**What the task asks**
Copy exactly, and only, the lines from the line containing "Viewport: 1568px width, 414px" through the last line of the records below, both included, and leave out any pictures.

-------- Given records

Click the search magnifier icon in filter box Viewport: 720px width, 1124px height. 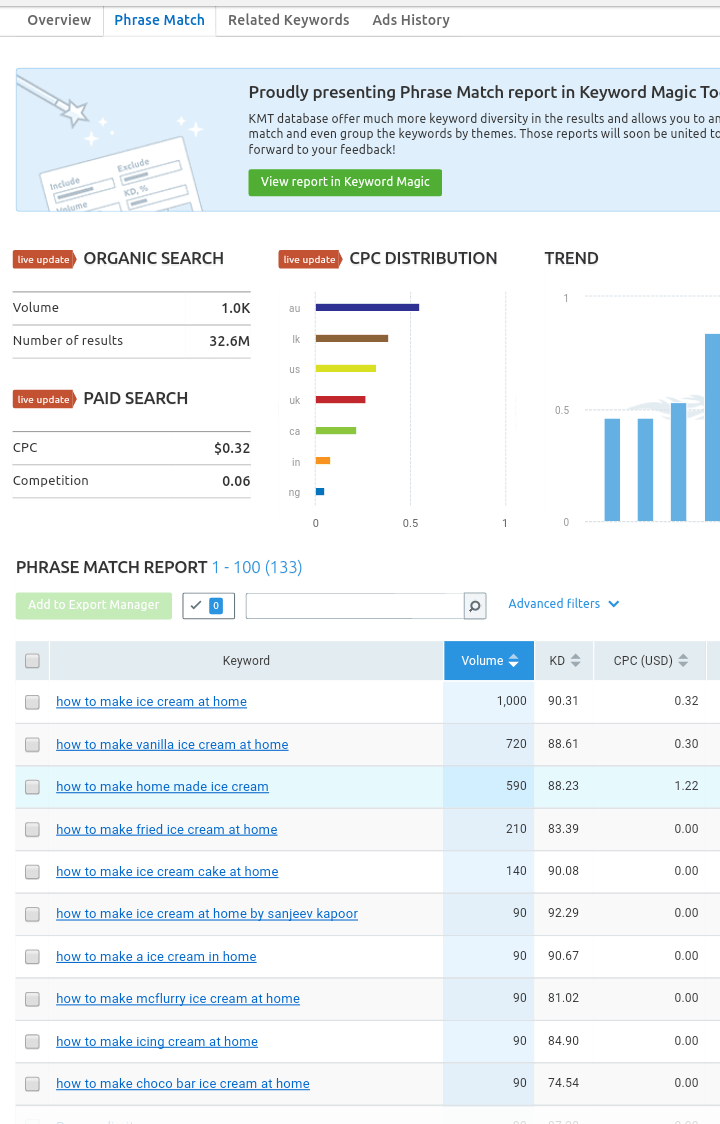tap(475, 605)
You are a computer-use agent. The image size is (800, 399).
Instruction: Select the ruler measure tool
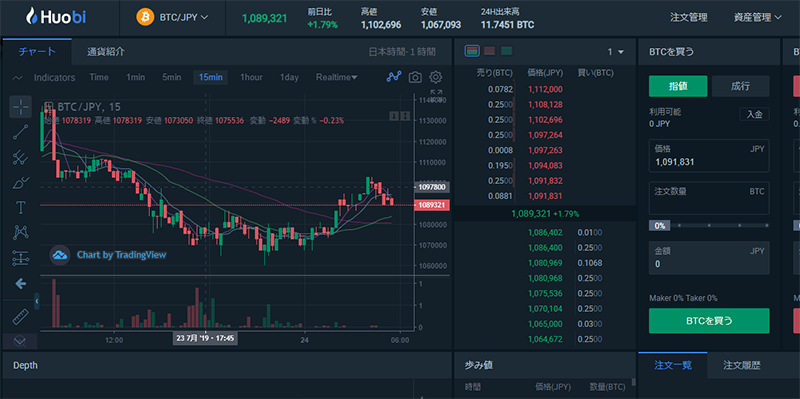point(20,317)
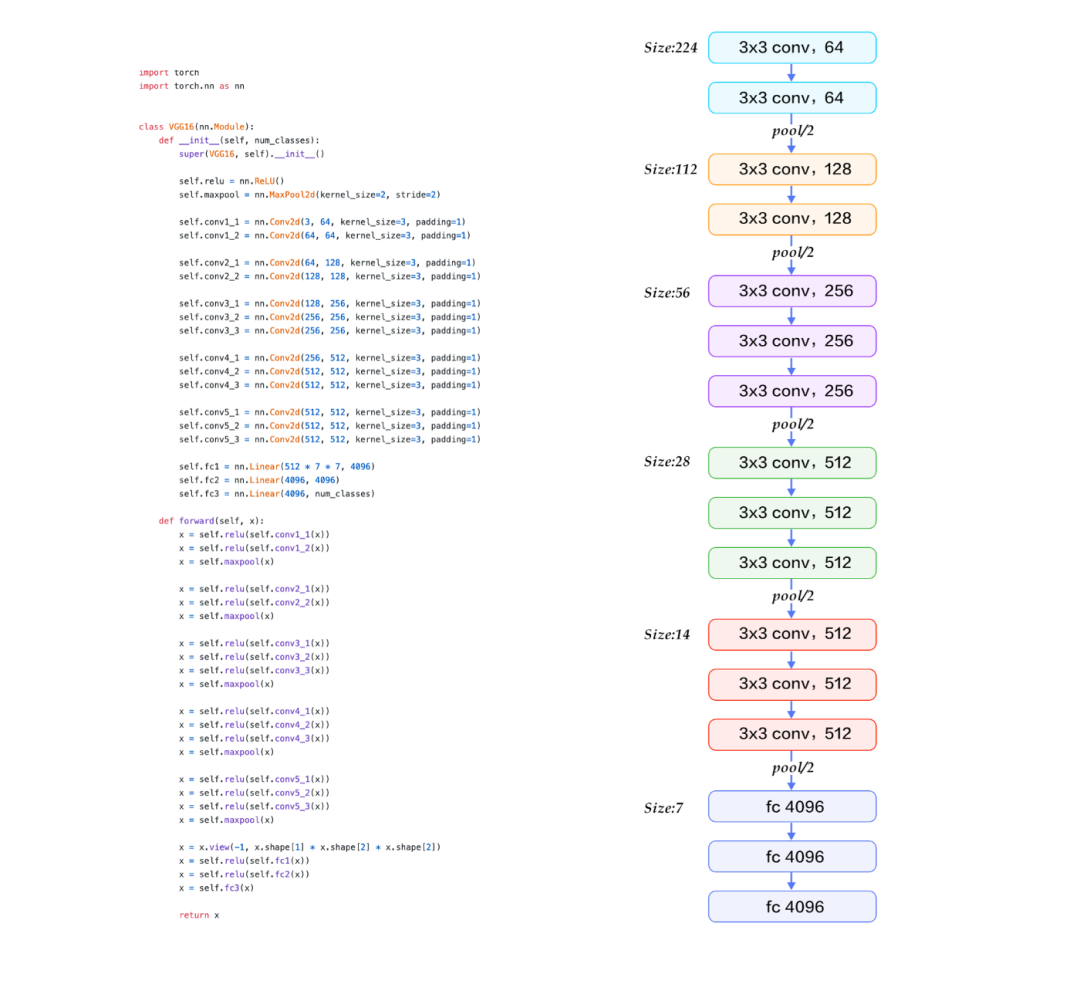1080x991 pixels.
Task: Click the self.fc1 nn.Linear code line
Action: [x=277, y=467]
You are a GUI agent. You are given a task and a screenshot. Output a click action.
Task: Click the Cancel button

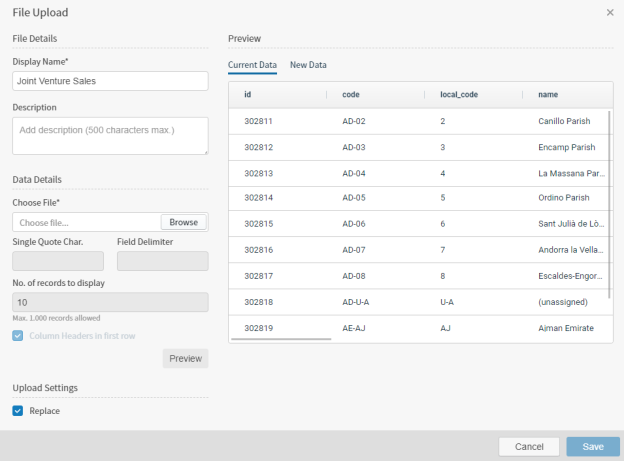(x=528, y=447)
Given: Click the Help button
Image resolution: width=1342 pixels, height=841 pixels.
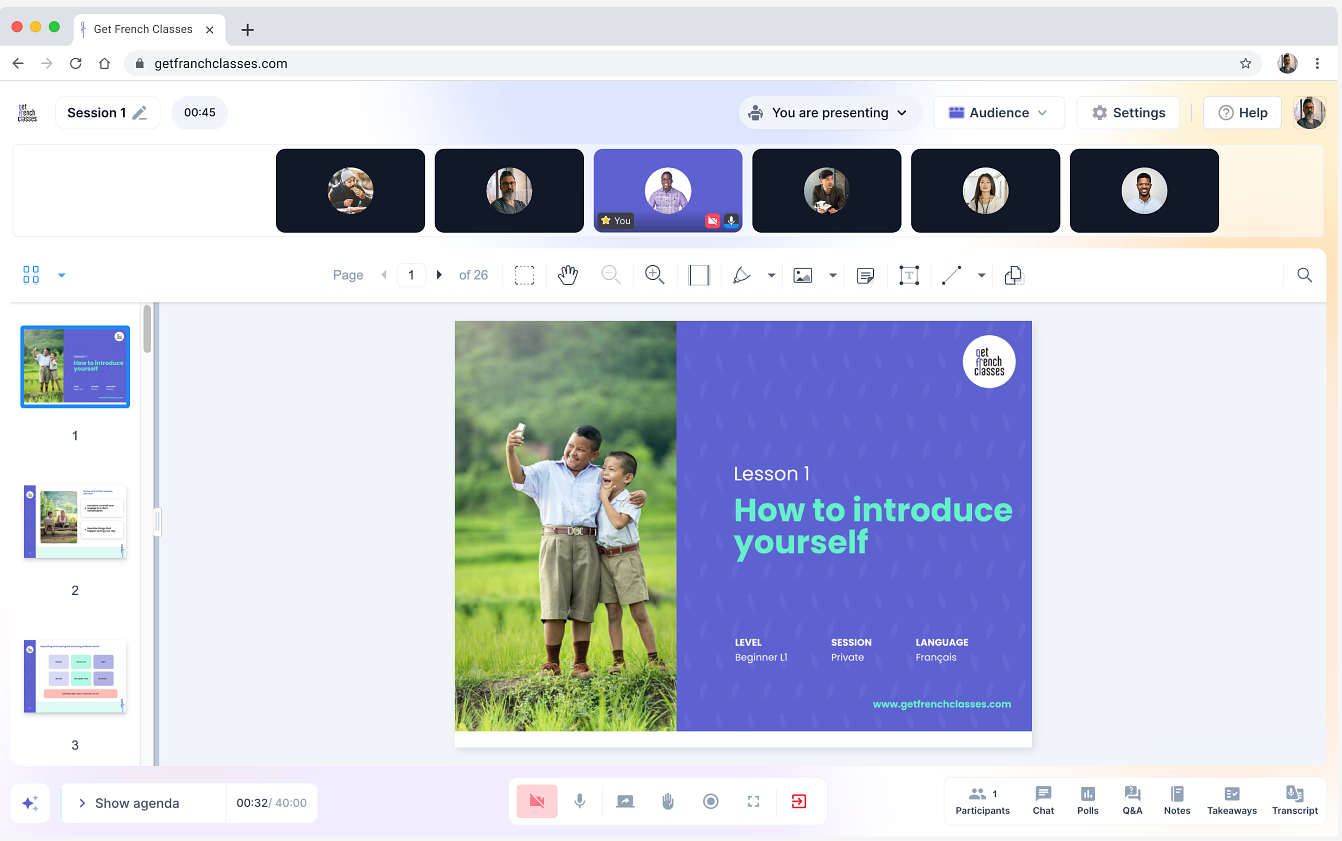Looking at the screenshot, I should click(x=1242, y=113).
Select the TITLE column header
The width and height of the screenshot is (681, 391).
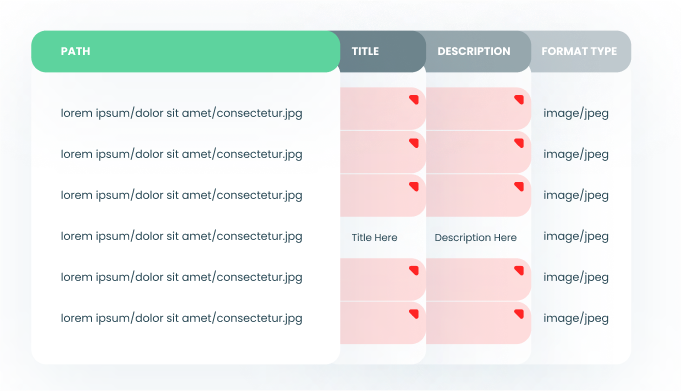pos(382,51)
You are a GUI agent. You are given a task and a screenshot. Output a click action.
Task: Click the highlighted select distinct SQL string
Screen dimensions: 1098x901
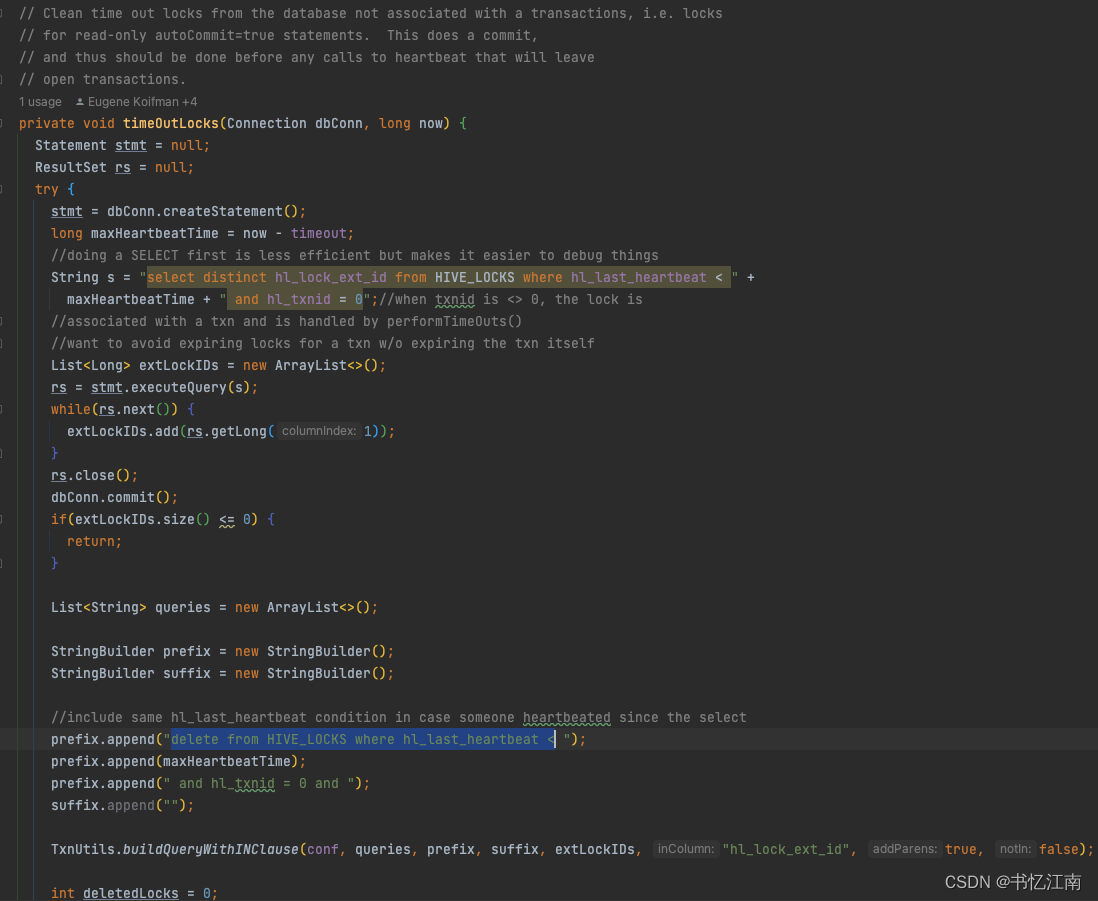tap(440, 277)
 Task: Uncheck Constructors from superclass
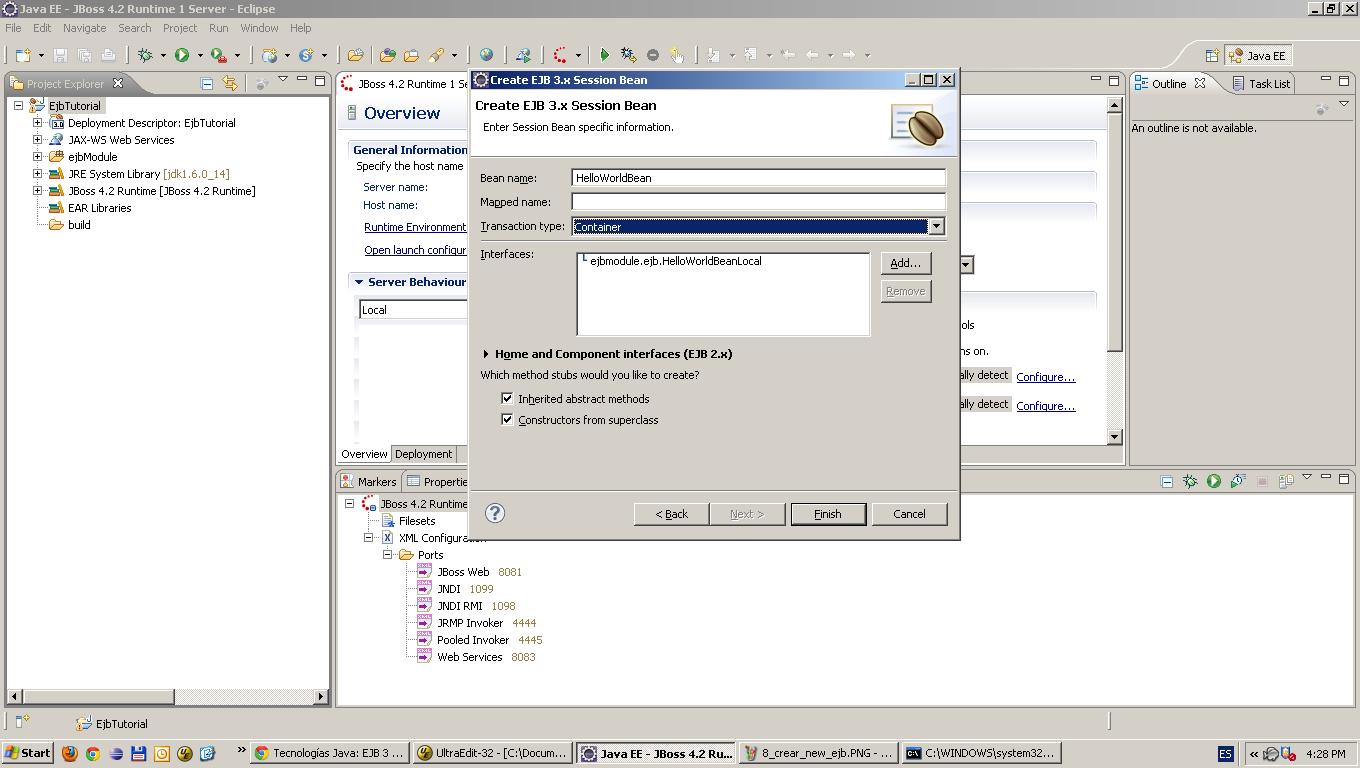click(508, 419)
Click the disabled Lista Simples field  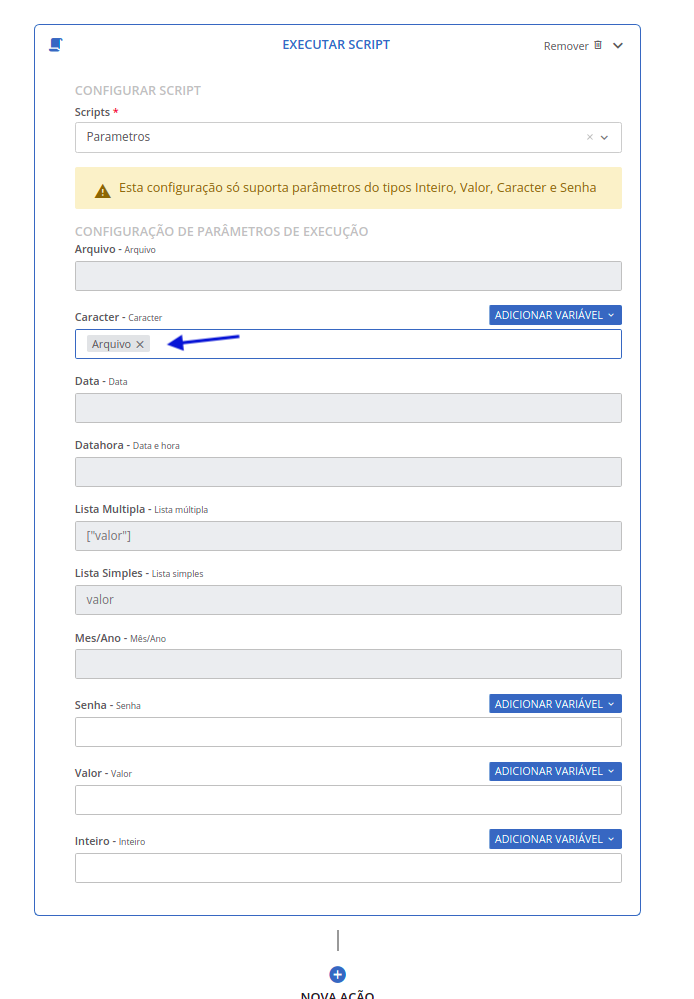(348, 600)
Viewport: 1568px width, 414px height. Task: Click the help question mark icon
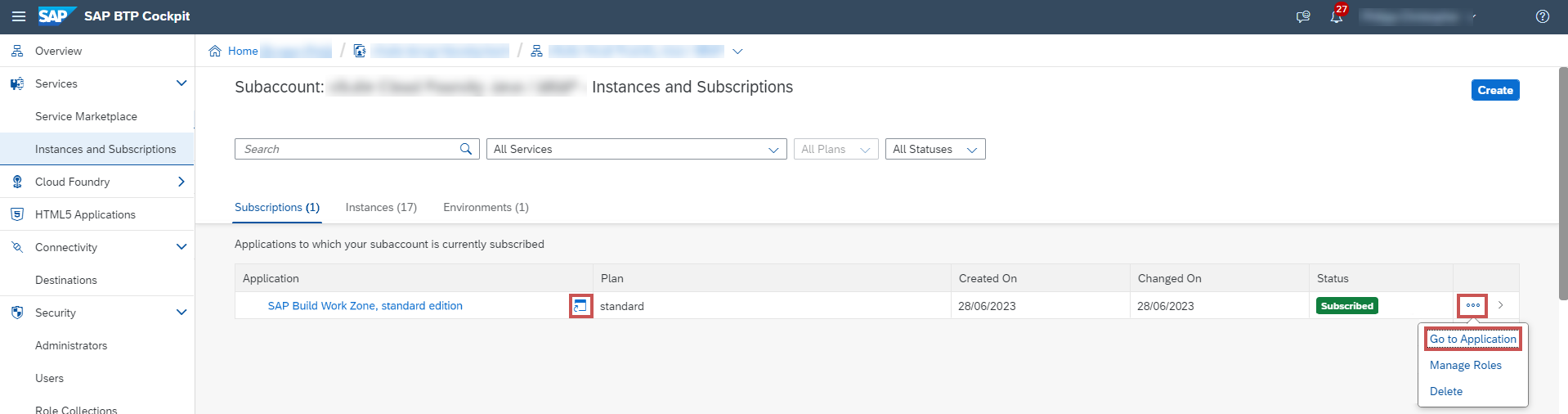pyautogui.click(x=1542, y=16)
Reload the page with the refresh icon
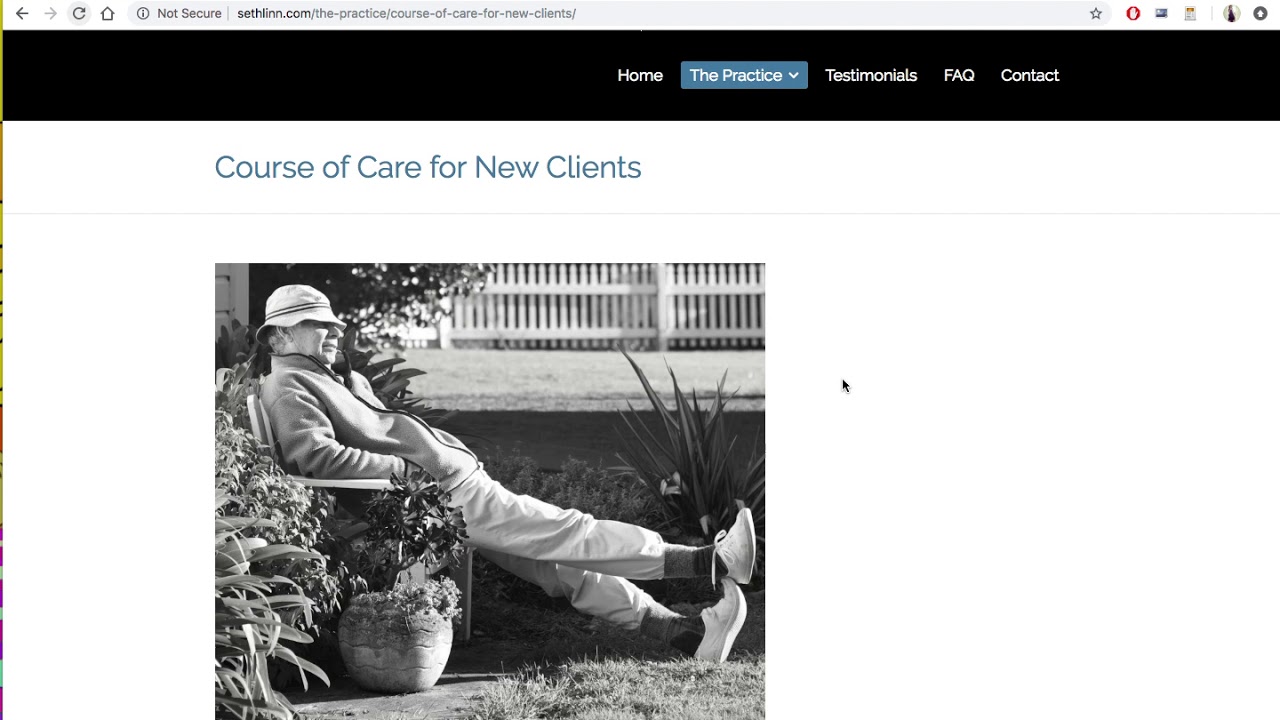This screenshot has width=1280, height=720. click(79, 14)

----------------

**Solution to this problem**
Viewport: 1568px width, 414px height. Task: Click the help question mark icon
pyautogui.click(x=1542, y=16)
Reload the page with the refresh icon
This screenshot has width=1280, height=720. click(79, 14)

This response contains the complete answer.